## WHAT TO WORK ON
#1 From the cologne review, copy the passage between "If you like" and "Saks Fifth Avenue.", inclusive.
#2 Shorten the paragraph in the cologne review that begins "The dry-down is vanillic" into a bulleted list of its main facts.

The dry-down is vanillic, woodsy (patchouli and vetiver) amber-y and long-lasting. The patchouli in it is less unidimensional than in A Men, offering delicate nuances of smoky Lapsang Souchong tea and blond hay. This appears to be a way of making the patchouli feel less brutal, more sophisticated and subtle, while still respecting its forceful personality. The finish of the scent while interesting is rather classic musky-and-ambery, but well-done, with a coffee theme added. The perfume offers a unisex bent as the masculine fresh-fougere accord in it is discreet.
If you like coffee with a twist, give it a try. Contrary to drinking habits, you will not have the options of sweetening it more or less or adding milk or cream. It is all pre-mixed for you, unless you decide to layer it with other fragrances.
Notes: coffee, creamy musk, vanilla, patchouli, cedar wood, vetiver.
The limited-edition cologne is available in a single 3.4 oz size for $65 at Bloomingdale's, Neiman Marcus, Nordstrom, and Saks Fifth Avenue.
I got mine today and it just perfect. It has Terry Muglier signature, an excentric and very trendy fragrance, smell delicious and it is not overpowering. I just fall in love with it inmediately.
I bought a bottle of Pure Coffee and the scent is to die for! There were only 3 bottles left at the men's counter at Macy's and I think I might run back up and buy another one before they're gone! I don't ever want to run out of this stuff in case Theirry Mugler doesn't permanently add it to his collection. Today was the first day I've worn it to the office and have already gotten several compliments about how great I smell from several ladies and gents. This is without a doubt a real winner! Theirry Mugler is a genius!

## MATERIAL SHOWN
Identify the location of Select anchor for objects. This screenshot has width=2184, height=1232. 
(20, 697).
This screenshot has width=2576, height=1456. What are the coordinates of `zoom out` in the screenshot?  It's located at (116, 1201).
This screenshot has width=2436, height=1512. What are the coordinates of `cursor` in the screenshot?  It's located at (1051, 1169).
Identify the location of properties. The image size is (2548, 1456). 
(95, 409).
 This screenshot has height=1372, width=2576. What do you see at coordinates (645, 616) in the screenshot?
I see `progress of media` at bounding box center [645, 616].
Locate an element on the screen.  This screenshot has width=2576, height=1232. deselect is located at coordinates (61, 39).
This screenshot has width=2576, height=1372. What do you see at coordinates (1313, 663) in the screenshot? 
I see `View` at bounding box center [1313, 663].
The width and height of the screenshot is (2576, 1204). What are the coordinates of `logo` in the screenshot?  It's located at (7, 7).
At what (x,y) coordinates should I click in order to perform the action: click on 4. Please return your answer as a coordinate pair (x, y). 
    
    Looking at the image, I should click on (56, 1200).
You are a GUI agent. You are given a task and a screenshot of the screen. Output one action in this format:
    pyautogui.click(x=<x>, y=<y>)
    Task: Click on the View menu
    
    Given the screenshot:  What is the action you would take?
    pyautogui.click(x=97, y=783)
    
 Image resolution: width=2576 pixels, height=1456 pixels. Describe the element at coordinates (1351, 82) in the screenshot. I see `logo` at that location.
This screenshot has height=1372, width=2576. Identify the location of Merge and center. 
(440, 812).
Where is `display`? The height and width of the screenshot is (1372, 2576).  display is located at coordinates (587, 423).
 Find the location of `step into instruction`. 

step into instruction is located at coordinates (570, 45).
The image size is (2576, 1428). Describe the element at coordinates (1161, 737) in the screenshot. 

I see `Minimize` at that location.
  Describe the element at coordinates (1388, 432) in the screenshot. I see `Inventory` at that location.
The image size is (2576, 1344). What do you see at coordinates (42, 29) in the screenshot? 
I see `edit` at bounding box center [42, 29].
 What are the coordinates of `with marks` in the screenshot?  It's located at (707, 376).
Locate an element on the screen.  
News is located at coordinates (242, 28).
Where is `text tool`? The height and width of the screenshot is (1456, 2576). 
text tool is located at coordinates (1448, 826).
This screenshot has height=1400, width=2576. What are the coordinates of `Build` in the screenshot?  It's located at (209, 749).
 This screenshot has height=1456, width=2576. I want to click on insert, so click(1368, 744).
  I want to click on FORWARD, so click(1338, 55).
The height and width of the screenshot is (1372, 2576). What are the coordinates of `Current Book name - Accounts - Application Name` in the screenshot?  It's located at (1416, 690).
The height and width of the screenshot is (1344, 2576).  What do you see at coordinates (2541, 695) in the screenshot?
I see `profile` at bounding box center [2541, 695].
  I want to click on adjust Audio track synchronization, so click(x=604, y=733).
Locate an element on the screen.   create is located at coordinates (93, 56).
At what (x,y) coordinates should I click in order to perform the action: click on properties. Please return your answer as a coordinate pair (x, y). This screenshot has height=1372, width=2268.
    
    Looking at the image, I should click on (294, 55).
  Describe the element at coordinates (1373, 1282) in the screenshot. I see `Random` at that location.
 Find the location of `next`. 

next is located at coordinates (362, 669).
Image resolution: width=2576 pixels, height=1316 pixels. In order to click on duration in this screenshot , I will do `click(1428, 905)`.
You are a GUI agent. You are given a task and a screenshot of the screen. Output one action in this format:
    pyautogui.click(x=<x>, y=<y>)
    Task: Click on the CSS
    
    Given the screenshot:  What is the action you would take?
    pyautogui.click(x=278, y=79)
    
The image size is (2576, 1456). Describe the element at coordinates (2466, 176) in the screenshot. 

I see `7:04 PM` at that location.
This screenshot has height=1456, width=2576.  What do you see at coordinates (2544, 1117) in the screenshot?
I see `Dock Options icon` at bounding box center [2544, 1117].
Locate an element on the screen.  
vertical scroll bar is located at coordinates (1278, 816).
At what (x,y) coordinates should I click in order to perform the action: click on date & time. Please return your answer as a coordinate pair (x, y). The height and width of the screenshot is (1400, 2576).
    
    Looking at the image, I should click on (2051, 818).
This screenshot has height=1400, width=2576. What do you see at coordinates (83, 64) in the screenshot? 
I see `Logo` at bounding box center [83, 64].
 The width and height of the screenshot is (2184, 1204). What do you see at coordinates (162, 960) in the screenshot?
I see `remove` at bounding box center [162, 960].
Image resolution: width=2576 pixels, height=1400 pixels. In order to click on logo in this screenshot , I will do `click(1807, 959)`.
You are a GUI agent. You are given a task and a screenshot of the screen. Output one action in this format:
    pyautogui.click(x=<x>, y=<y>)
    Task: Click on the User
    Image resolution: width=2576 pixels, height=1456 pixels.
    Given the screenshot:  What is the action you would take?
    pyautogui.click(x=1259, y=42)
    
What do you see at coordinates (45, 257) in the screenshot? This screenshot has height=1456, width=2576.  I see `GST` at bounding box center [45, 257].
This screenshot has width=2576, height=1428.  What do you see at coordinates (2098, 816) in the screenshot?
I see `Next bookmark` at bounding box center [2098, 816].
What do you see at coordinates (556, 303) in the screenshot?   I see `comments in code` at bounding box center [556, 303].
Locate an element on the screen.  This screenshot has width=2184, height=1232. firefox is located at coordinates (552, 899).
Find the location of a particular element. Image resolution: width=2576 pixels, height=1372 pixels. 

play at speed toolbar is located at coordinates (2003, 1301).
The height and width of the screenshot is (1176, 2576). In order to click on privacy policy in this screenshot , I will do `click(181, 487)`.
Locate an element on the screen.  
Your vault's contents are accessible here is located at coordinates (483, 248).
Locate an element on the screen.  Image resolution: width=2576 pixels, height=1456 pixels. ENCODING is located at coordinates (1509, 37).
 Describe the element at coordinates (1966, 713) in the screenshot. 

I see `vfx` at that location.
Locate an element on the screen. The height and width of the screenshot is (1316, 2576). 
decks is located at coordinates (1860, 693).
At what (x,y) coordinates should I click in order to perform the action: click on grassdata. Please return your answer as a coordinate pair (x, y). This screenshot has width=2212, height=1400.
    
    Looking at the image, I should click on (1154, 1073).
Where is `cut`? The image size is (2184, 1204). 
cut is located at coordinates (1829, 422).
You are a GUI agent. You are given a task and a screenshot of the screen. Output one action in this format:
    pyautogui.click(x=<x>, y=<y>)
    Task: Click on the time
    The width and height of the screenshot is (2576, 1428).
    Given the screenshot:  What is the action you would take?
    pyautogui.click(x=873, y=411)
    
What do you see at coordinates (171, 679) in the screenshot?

## TASK SOLUTIONS
#1
If you like coffee with a twist, give it a try. Contrary to drinking habits, you will not have the options of sweetening it more or less or adding milk or cream. It is all pre-mixed for you, unless you decide to layer it with other fragrances.
Notes: coffee, creamy musk, vanilla, patchouli, cedar wood, vetiver.
The limited-edition cologne is available in a single 3.4 oz size for $65 at Bloomingdale's, Neiman Marcus, Nordstrom, and Saks Fifth Avenue.

#2
- The dry-down is vanillic, woodsy (patchouli and vetiver), amber-y and long-lasting.
- Its patchouli is less unidimensional than in A Men, with delicate nuances of smoky Lapsang Souchong tea and blond hay.
- This seems meant to make the patchouli less brutal and more sophisticated and subtle while respecting its forceful personality.
- The finish is a rather classic but well-done musky-and-ambery one, with a coffee theme added.
- The scent leans unisex because its masculine fresh-fougere accord is discreet.